Geheimnisse, lauter Geheimnisse! Das betrifft schon den Titel, bei dem das Prädikat sowohl aktiv als auch passiv gemeint sein könnte. Wer hat Schaden, was ist beschädigt? Welche Rolle spielt der Künstler, Peter Piller, dabei? Die Fotografien, die in Blöcken im Schaufenster im Dortmunder U angeordnet sind, fallen zu unterschiedlich aus, als dass sie von einer einzigen Person stammen könnten. Gibt es überhaupt so etwas wie eine Handschrift, und was ist das Verbindende der Aufnahmen? Die Fotos fokussieren einzelne Orte, die kaum belangloser sein könnten. Schon die Gegenstände sind grausam angeschnitten, die Farben sind mitunter stichig und beißen sich, meist ist gar nicht klar, worum es geht und ob es überhaupt um etwas geht. Innen- und Außenraum scheinen willkürlich zu wechseln, ebenso wie Fern- und Nahsicht, langweilige Motive hängen neben solchen, die etwas Reizvolles besitzen, aber auch das ist nur eine ungefähre Ahnung ...
Tatsächlich geht es bei den Fotografien, die, von Peter Piller ausgewählt, in Dortmund zu sehen sind, um die präzise Vermittlung bestimmter Informationen. Alles Formale, Gestalterische tritt demgegenüber in den Hintergrund. Nicht beschnitten und nicht digital verändert handelt es sich hier um funktionale Dokumente. Die Fotografien stammen aus dem Archiv der Basler Versicherung. In der Folge des Bâloise Art Award, den er 2006 auf der Art Basel erhalten hat, erhielt Peter Piller Zugang zum Bildarchiv, das eine halbe Million Aufnahmen enthält, die schadhafte Stellen zur Beurteilung und Beweisführung dokumentieren. Piller hat sie im Laufe eines Jahres gesichtet und eine Auswahl aus den Fotografien der Jahre 2001 bis 2005 getroffen, wobei er nicht auf Aufnahmen zugreifen durfte, die Menschen zeigen. Indes leiten ihn bei seinen Entscheidungen ästhetische Überlegungen. Er hat die Aufnahmen im Format 57,5 x 75 cm mit einem gleichmäßigen weißen Rand im Labor abgezogen und dabei die Farbigkeit optimiert. In der Präsentation in Gruppen zu drei Reihen stellt er mögliche Zusammenhänge her, beziehungsweise überlässt das dann dem Betrachter. Peter Piller initiiert unser Nachdenken, indem er Gebrauchsfotografien aufspürt, auswählt, vergrößert, anordnet und in die Öffentlichkeit trägt.

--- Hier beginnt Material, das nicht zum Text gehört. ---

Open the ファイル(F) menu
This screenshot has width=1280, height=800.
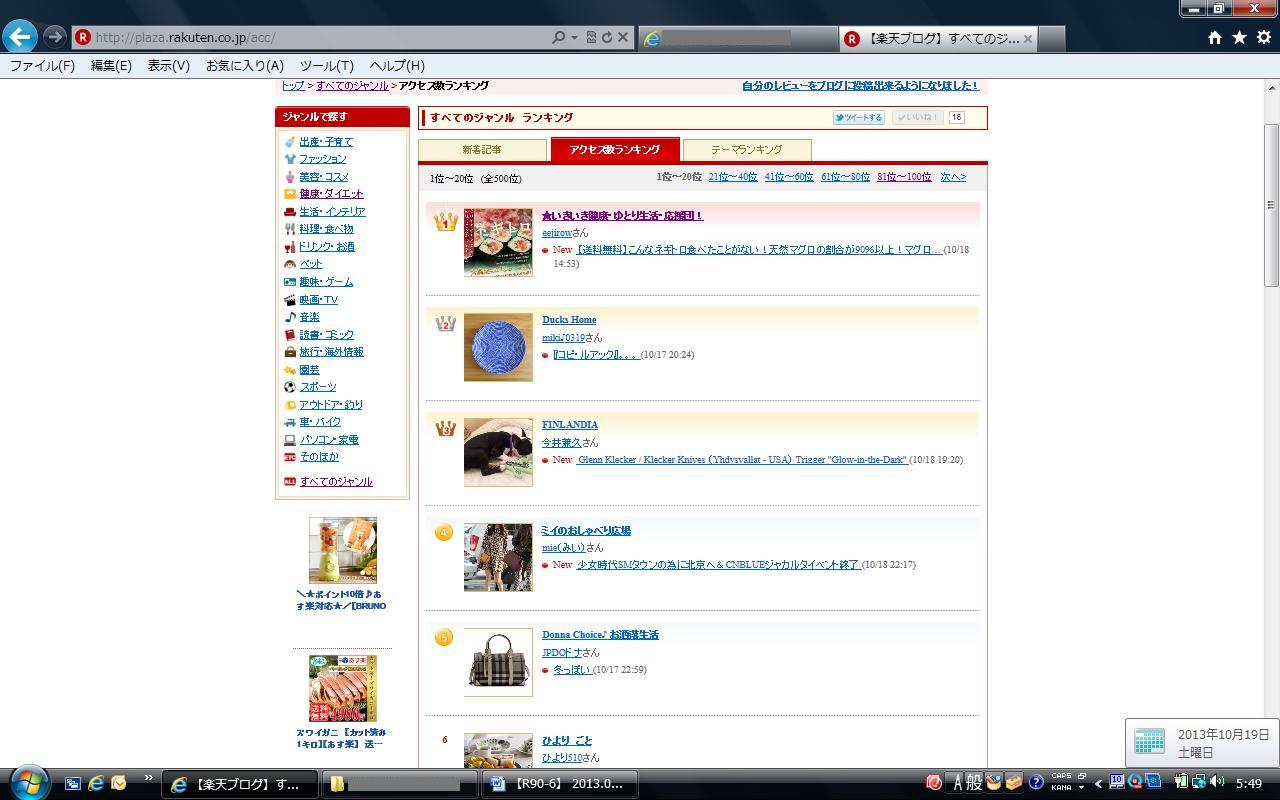(42, 65)
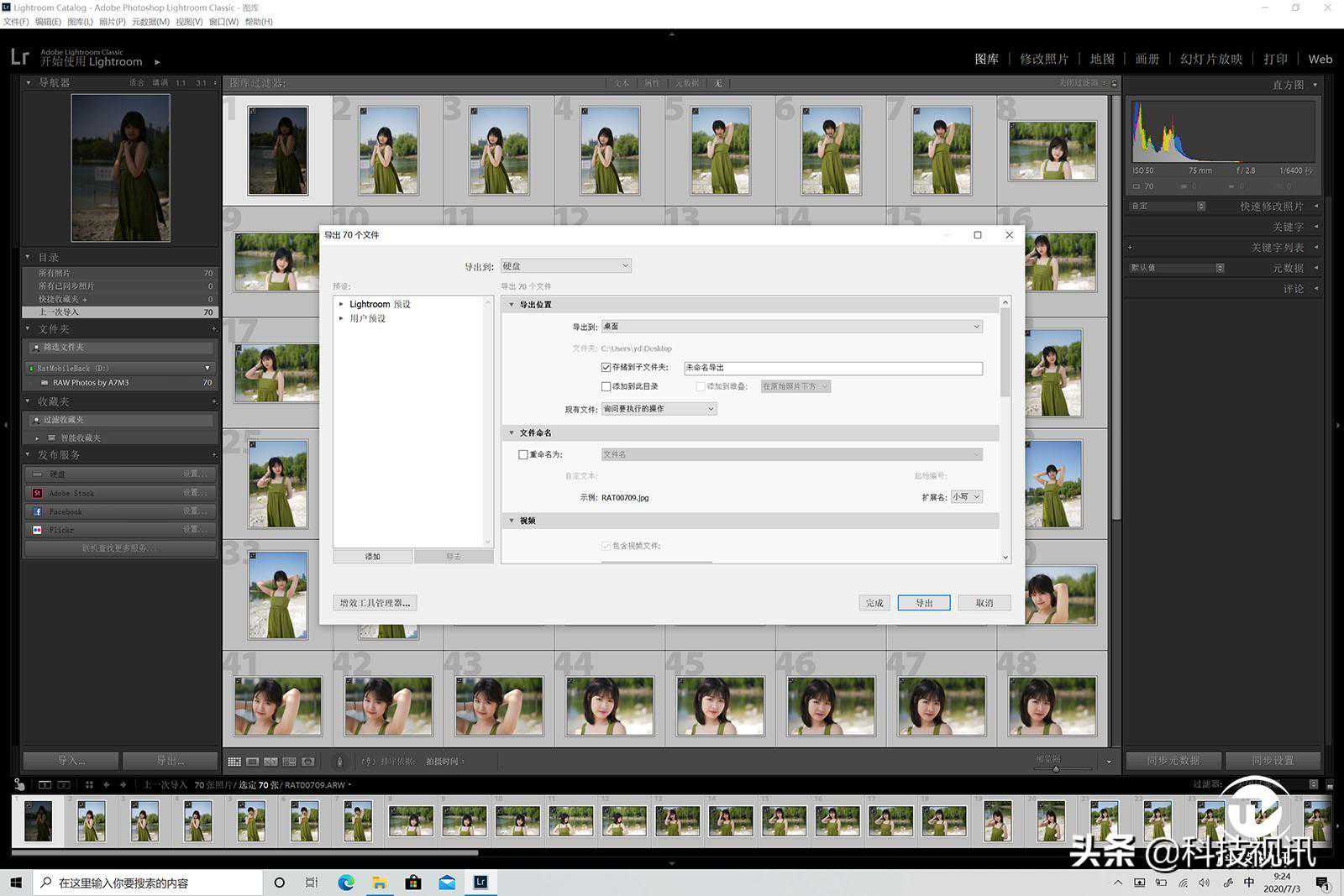Screen dimensions: 1344x896
Task: Switch to the 修改照片 module tab
Action: pyautogui.click(x=1043, y=59)
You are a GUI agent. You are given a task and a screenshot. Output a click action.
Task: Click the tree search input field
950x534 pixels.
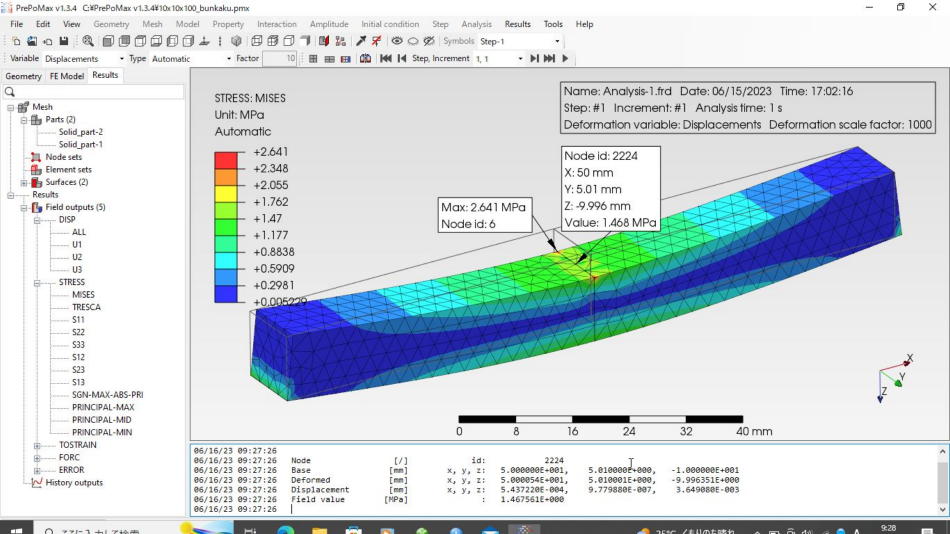tap(98, 92)
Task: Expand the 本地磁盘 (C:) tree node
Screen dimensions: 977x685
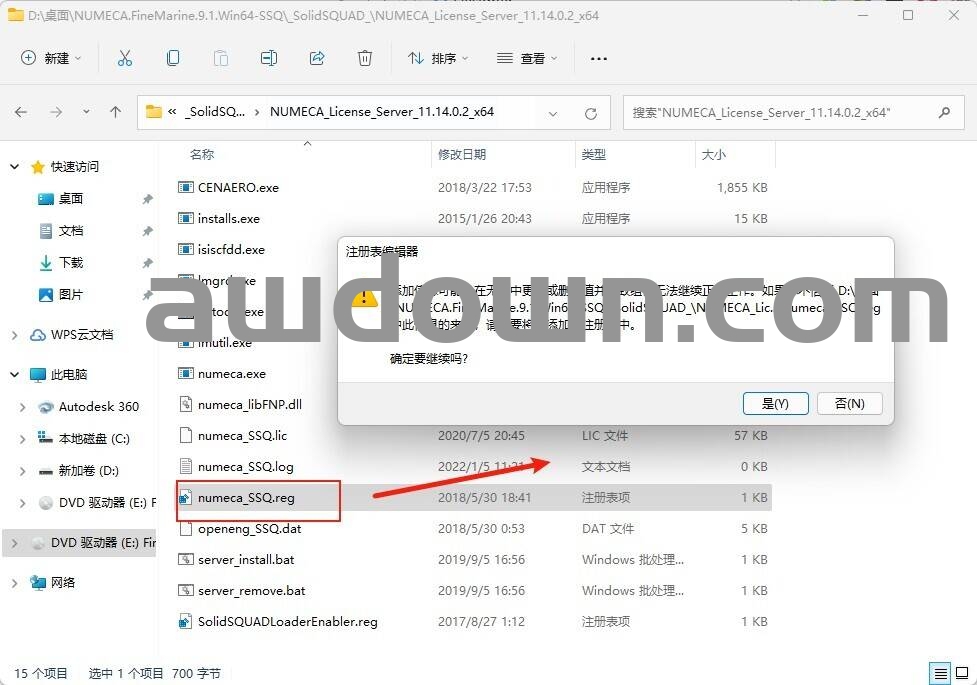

Präzise Vermittlung bestimmter Intentionen
Es gibt verschiedene Möglichkeiten, sich mit den Fotografien auseinanderzusetzen. Hat man das System für sich verstanden, überlegt man zunächst, wo auf dem Bild der Schaden befindlich sein könnte. Aber dann geht es weiter, entwickeln die Bilder eigene Geschichten, werden Details wichtig, erwächst daraus mitunter eine kriminalistische Schilderung. Oder die Fotografien werden zu zeitgenössischen, formal gebrochenen Darstellungen mit dem Anspruch klassischer Bildformen.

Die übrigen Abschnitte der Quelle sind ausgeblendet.